PROBLEM TO SOLVE:
Word for word, copy the lines beginning at the one with "Open the Dividen tab" and ending at the last line below; pictures stay out.

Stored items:
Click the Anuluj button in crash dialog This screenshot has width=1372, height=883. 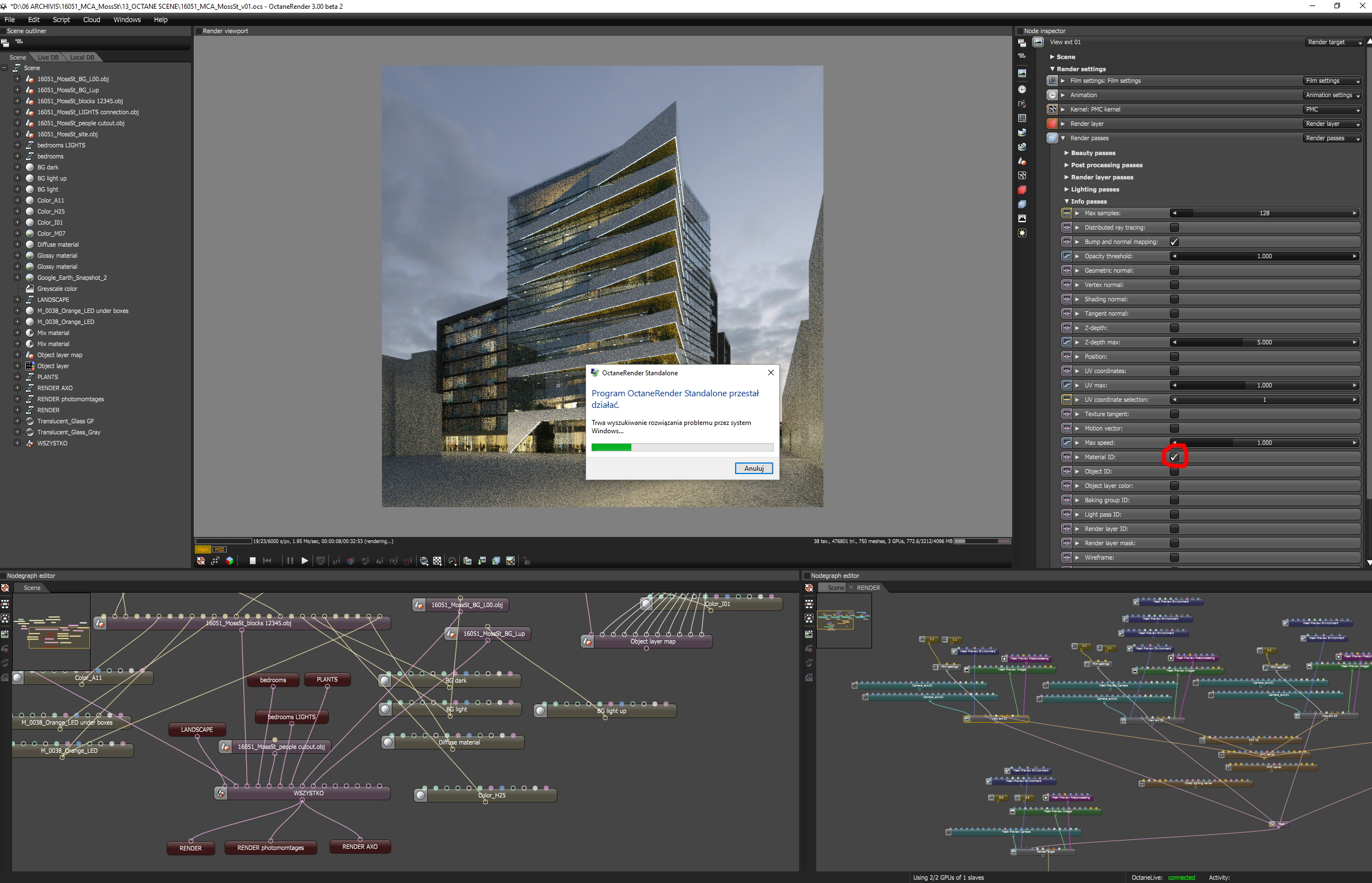753,469
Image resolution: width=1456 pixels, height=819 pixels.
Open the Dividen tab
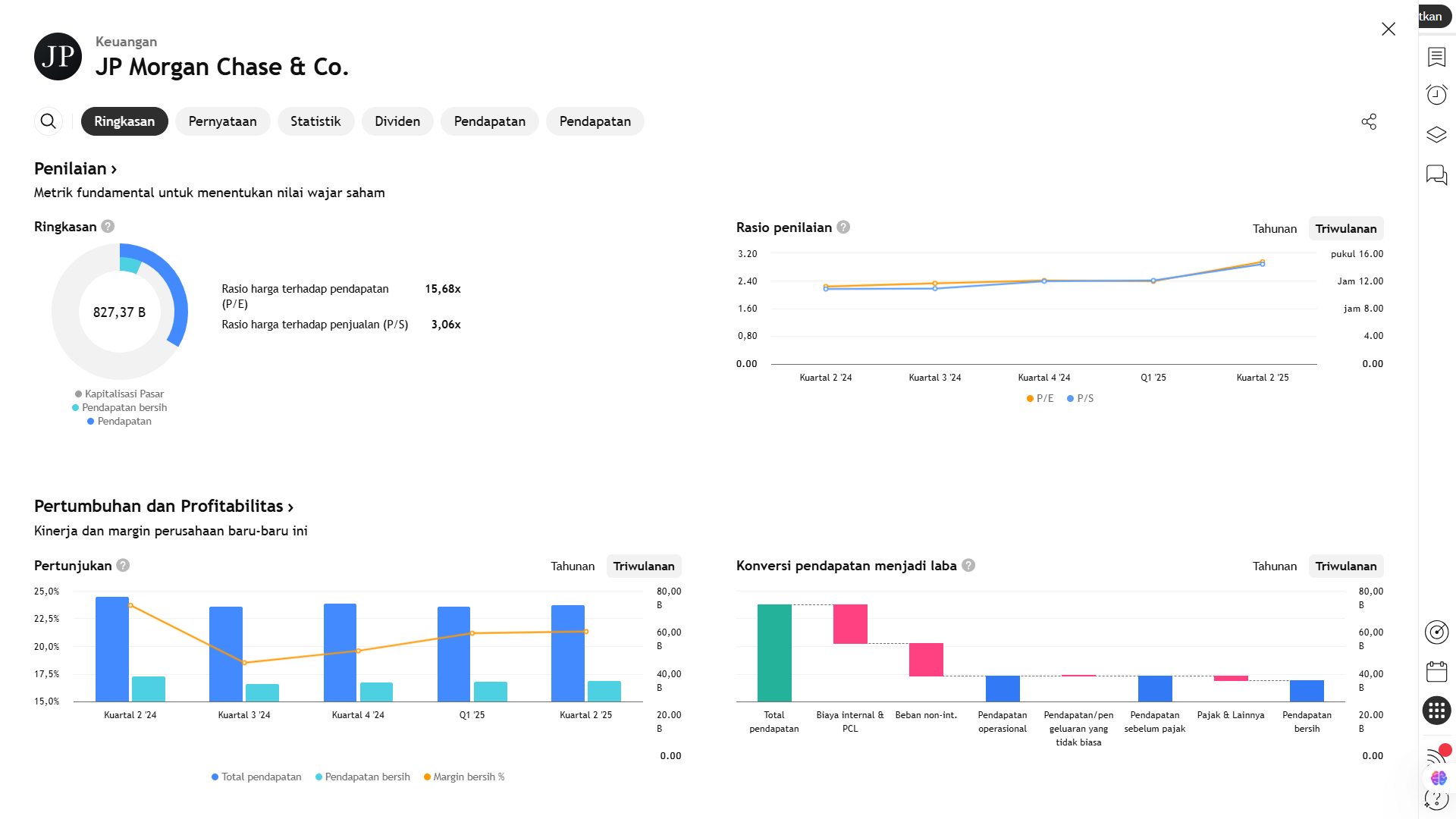coord(397,121)
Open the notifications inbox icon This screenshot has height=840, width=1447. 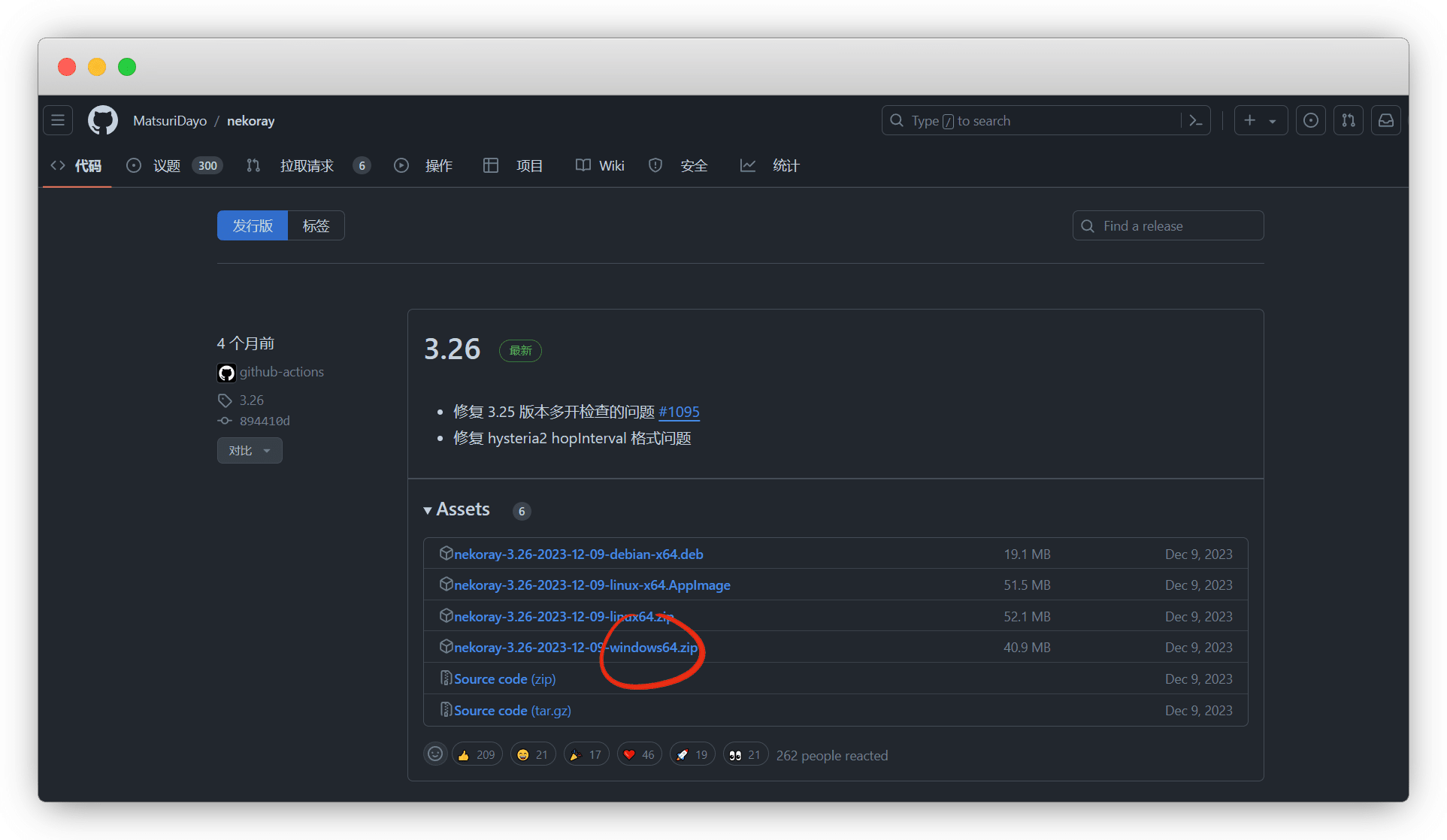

TASK RESPONSE:
Open the Dividen tab
coord(397,121)
Open the notifications inbox icon This screenshot has height=840, width=1447. 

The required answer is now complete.